Pada penelitian, wawancara dapat berfungsi sebagai metode primer, pelengkap atau sebagai kriterium (Hadi, 1992). Sebagai metode primer, data yang diperoleh dari wawancara merupakan data yang utama guna menjawab pemasalahan penelitian. Sebagai metode pelengkap, wawancara berfungsi sebagai sebagai pelengkap metode lainnya yang digunakan untuk mengumpulkan data pada suatu penelitian. Sebagai kriterium, wawancara digunakan untuk menguji kebenaran dan kemantapan data yang diperoleh dengan metode lain. Itu dilakukan, misalnya, untuk memeriksa apakah para kolektor data memeang telah memperoleh data dengan angket kepada subjek suatu penelitian, untuk itu dilakukan wawancara dengan sejumlah sample subjek tertentu.
Mengenai latar belakang pengguanaan wawancara sebagai metode pengumpulan data pada suatu penelitian, pendapat Allport ( dalam Hadi, 1992) berikut perlu dipertimbangkan: “If we want to know how people feel, what their experience and what they remember, what their emotions and motives are like, and the reasons for acting as they do – why not ask them?” Dari pendapat itu, kita mengetahui bahwa wawancara dapat atau lebih tepat digunakan untuk memperoleh data mengenai perasaan, pengalaman dan ingatan, emosi, motif, dan sejenisnya secara langsung dari subjeknya.
Charles Stewart dan W. B. Cash mendefinisikannya sebagai “sebuah proses komunikasi berpasangan dengan suatu tujuan yang serius dan telah ditetapkan sebelumnya yang dirancang untuk bertukar perilaku dan melibatkan tanya jawab”
Robert Kahn dan Charles Channel mendefinisikan wawancara sebagai “suatu pola yang dikhususkan dari interaksi verbal – diprakarsai untuk suatu tujuan tertentu, dan difokuskan pada sejumlah bidang kandungan tertentu, dengan proses eliminasi materi yang tak ada kaitannya secara berkelanjutan”.

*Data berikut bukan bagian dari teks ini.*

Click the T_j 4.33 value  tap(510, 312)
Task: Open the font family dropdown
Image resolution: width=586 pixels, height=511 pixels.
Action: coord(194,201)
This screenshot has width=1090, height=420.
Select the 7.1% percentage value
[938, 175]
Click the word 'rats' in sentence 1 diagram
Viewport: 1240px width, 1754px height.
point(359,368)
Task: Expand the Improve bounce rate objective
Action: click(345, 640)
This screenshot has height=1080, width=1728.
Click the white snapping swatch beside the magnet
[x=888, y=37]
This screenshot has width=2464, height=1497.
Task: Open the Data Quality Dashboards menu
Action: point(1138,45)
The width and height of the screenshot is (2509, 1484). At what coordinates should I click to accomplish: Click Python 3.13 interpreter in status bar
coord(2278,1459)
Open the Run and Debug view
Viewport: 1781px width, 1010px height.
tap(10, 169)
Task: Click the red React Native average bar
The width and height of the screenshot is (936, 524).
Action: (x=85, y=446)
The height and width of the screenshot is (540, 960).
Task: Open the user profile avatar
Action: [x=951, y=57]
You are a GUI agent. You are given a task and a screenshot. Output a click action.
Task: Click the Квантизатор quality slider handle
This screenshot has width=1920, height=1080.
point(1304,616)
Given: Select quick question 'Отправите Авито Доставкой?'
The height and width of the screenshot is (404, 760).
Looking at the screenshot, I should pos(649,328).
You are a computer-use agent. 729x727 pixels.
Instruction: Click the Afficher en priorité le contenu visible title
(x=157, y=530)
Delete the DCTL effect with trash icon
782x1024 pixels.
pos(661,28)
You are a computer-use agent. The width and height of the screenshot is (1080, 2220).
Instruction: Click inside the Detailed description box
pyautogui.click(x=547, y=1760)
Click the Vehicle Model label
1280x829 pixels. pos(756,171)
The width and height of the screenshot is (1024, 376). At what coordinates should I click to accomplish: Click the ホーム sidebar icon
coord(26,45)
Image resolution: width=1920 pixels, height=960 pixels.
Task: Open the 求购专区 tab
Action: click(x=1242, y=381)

Karena kata “mewawancarai” dalam penggunaan sehari-hari mengacu pada begitu banyak jenis interaksi yang berbeda-beda, sulit untuk menulis satu definisi yang mampu mengakomodasi semuanya. Meskipun demikian, penting bagi kita untuk menetapkan sebuah definisi mendasar sebagai sebuah kerangka acuan. Oleh karenanya, kami mendefinisikan wawancara sebagai suatu bentuk yang dikhususkan dari komunikasi lisan dan bertatap muka antara orang-orang dalam sebuah hubungan interpersonal yang dimasuki untuk sebuah tujuan tertentu yang diasosiasikan dengan pokok bahasan tertentu. Pembahasan mengenai beberapa istilah kunci dari definisi ini akan menjadikannya lebih bermakna.
Wawancara adalah suatu proses interaksi dan komunikasi. Dalam proses ini, hasil wawancara ditentukan oleh beberapa faktor yang berinteraksi dan mempengaruhi arus informasi. Faktor-faktor tersebut ialah: pewawancara, responden, topik penelitian yang tertuang dalam daftar pertanyaaa, dan situasi wawancara.
Pewawancara diharapkan menyampaikan pertanyaan kepada responden, merangsang responden untuk menjawabnya, menggali jawaban lebih jauh bila dikehendaki mencatatnya. Bila semua tugas ini tidak dilaksanakan sebagaimana mestinya maka hasil wawancara menjadi kurang bermutu. Syarat menjadi pewawancara yang baik ialah ketrampilan mewawancarai, motivasi yang tinggi, dan rasa aman, artinya tidak ragu dan takut untuk menyampaikan pertanyaan.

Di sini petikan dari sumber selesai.